Miami is your headquarters for BloomsyBox and you’ve lived here for more than 20 years. What do you love about the city? 

It’s so colorful. Miami is different from any other city because it’s a blend of cultures, and it’s so warm, both literally being warm and sunny, and figuratively, from the people. You have so many people from so many places…Cubans, Colombians, Venezuelans. The mix makes this city feel so welcoming and you feel like you’re at home. I love the benefits of living in the States, the security and opportunities, and having this warmth from the people that you live with. 

Most of our operations team is in Miami and we have a multicultural team, with people in Colombia, Argentina and Nicaragua. Mainly Latin America. Every time we have a company meeting it happens in Miami. It’s very easy for everyone to get here. Plus, being able to go find amazing Cuban, Brazilian, Colombian and Peruvian food.

Speaking of food, what’s your favorite Colombian restaurant in Miami? 

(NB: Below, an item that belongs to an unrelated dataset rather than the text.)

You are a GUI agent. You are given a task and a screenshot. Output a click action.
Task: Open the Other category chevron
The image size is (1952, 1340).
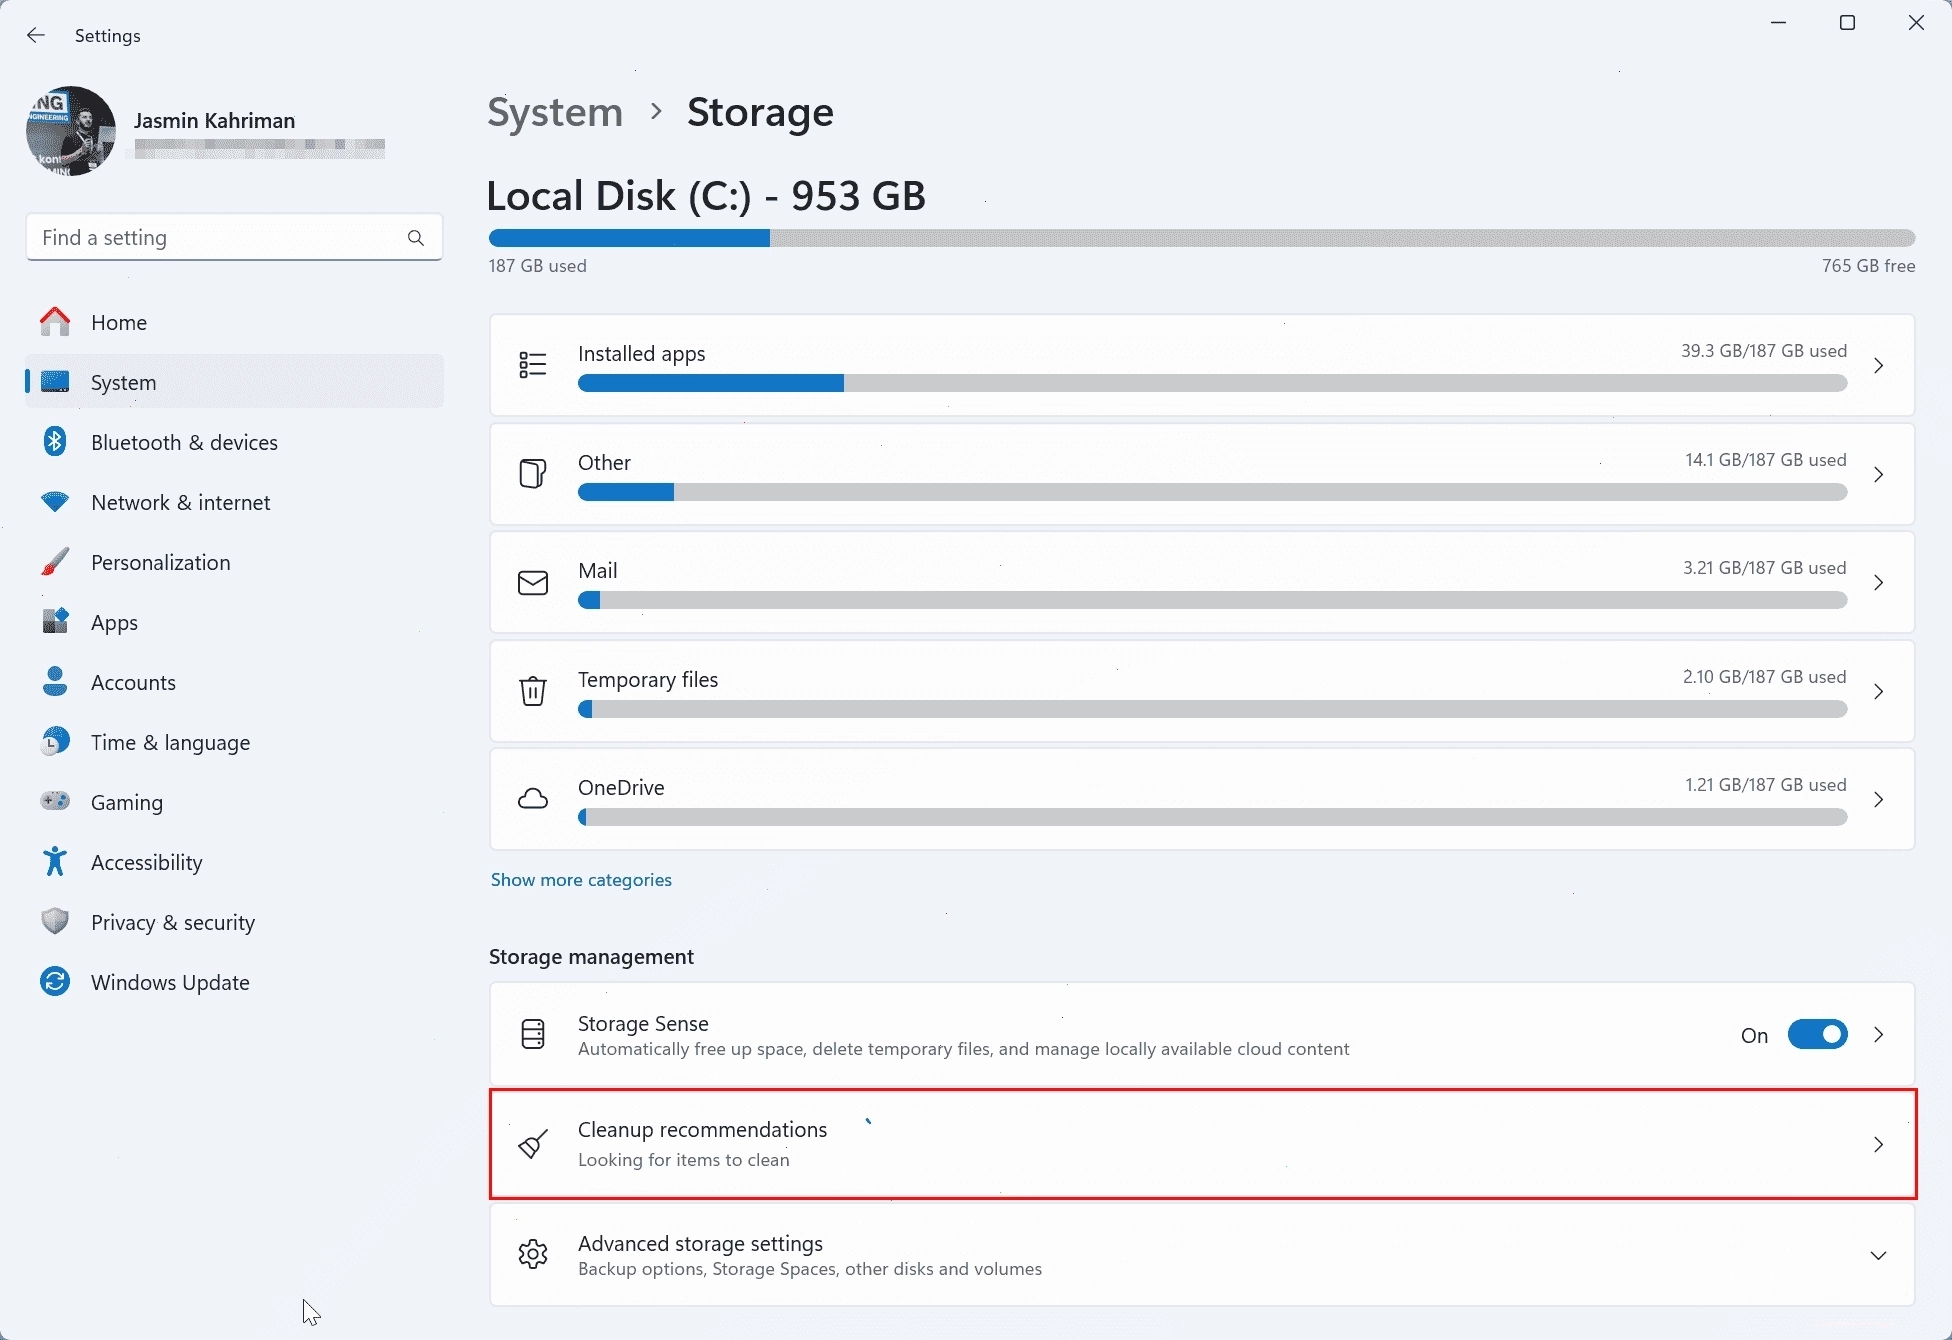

The one I like the most is called Mondongo’s Restaurante in Doral. It’s the closest thing to being in Colombia. From the utensils they use to the food, everything about it is so authentic and real. Everyone working in the restaurant is Colombian, and when they greet me I just feel like I’m at home. I like getting the mixed plate, called tipico, which is basically red beans with pork skin, chicharrón, with rice, ground beef, sweet plantains, potato and a fried egg on top of everything. It’s a lot of food. But this plate is something that everybody in the country, no matter your social class, would eat. 

When I visited the post-harvest farm operations in Colombia, I saw some flowers being arranged by machine, like a roulette wheel. But for BloomsyBox bouquets, all the flowers are more carefully arranged by hand. Why is this important to you?

When you’re selling flowers to grocery stores, you need to have the scale. You need to produce large numbers of bouquets in the shortest possible time. Basically, it’s like comparing McDonald’s to a gourmet burger. The flowers can come from the same plant, but we’re cutting the flowers at a different opening stage, depending on the variety. With roses we’re looking for a thicker stem and larger head size. These flowers are shipped either to Miami or directly to the customer so you don’t want the customer to wait seven days and the flowers haven’t even bloomed. For us the inspection process is critical and more thorough, something that you cannot accomplish with a machine. 

Your mixed bouquet deliveries are a surprise. What are some of your personal favorite flowers that customers can look forward to this spring? 

There’s a specific rose called Free-Spirited that’s my favorite. The way it opens, the scent and sunset colors. I also love tulips, because they are so elegant, although we’re shipping tulips from California rather than Colombia. I love that tulips keep growing even after you cut them. You cut them and put them in water and they still grow — it’s amazing.